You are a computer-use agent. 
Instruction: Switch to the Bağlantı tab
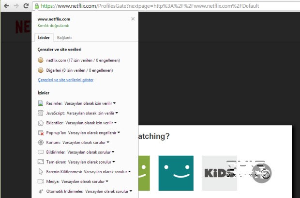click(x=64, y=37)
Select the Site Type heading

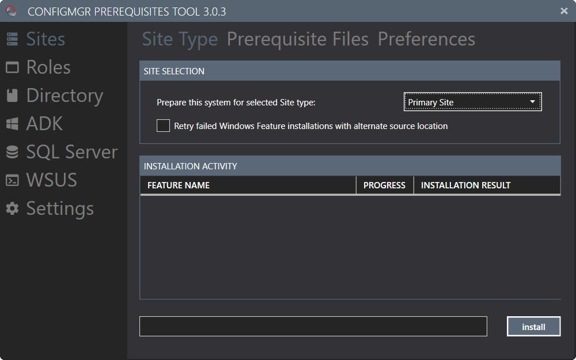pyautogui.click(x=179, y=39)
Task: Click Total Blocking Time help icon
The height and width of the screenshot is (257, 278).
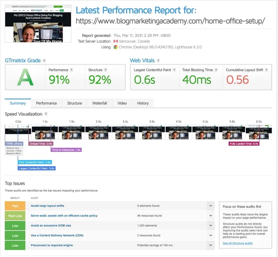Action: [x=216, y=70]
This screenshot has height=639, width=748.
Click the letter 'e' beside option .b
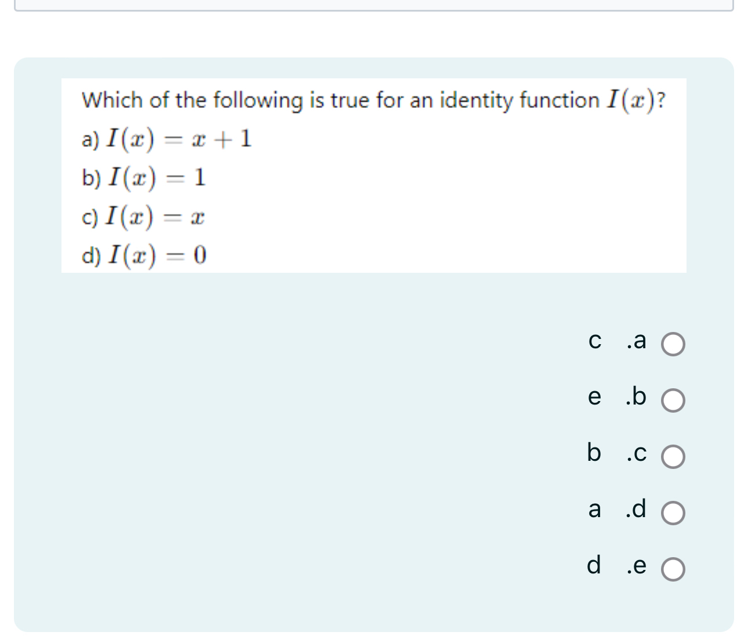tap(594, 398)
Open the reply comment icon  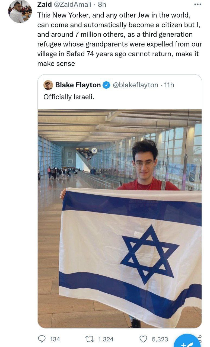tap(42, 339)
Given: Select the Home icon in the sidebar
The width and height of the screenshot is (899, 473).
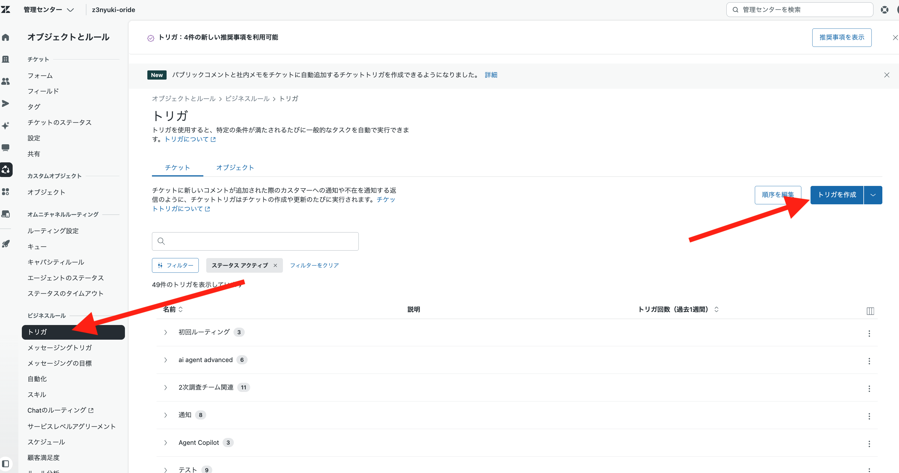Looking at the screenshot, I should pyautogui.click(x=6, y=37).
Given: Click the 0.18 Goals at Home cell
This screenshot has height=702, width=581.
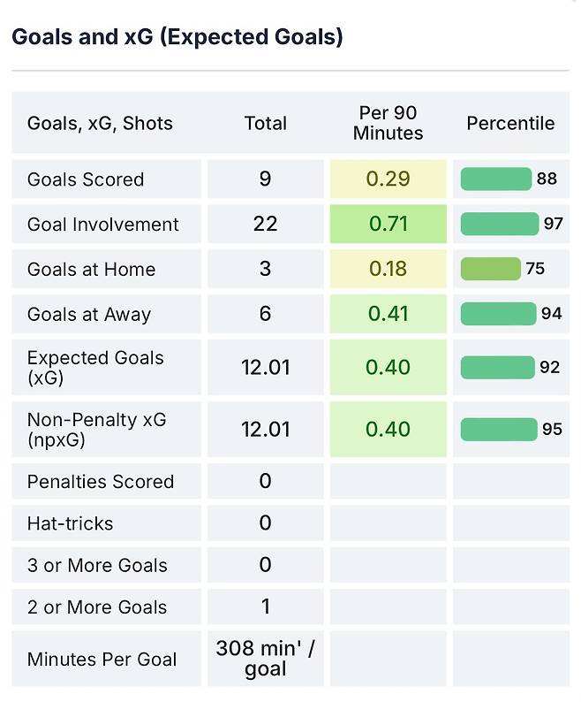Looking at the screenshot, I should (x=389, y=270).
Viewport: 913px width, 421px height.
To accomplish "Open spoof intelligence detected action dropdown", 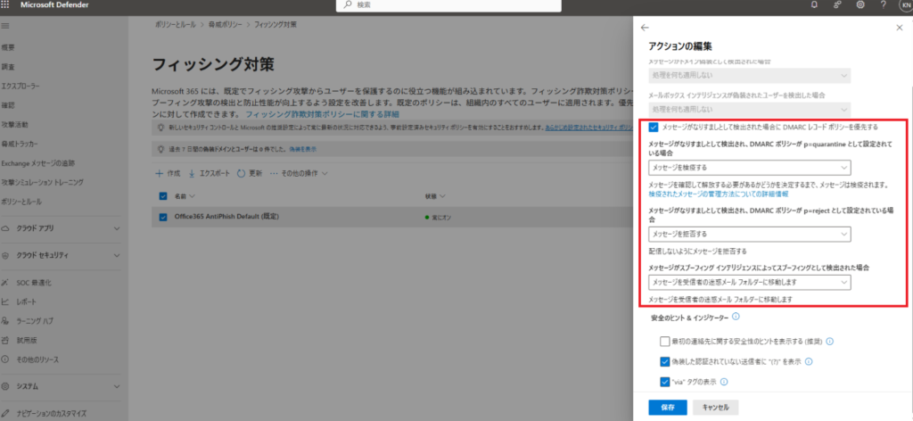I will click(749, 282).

------------------------------------------------------------------------

## Given problem
Copy the data word for word, from its first line up to and including the line that contains "Action: [x=216, y=70]". Leave the pictures out.

## Written solution
You are a computer-use agent. 
Instruction: Switch to the Bağlantı tab
click(x=64, y=37)
Select the Site Type heading

pyautogui.click(x=179, y=39)
Task: Click Total Blocking Time help icon
The height and width of the screenshot is (257, 278).
Action: [x=216, y=70]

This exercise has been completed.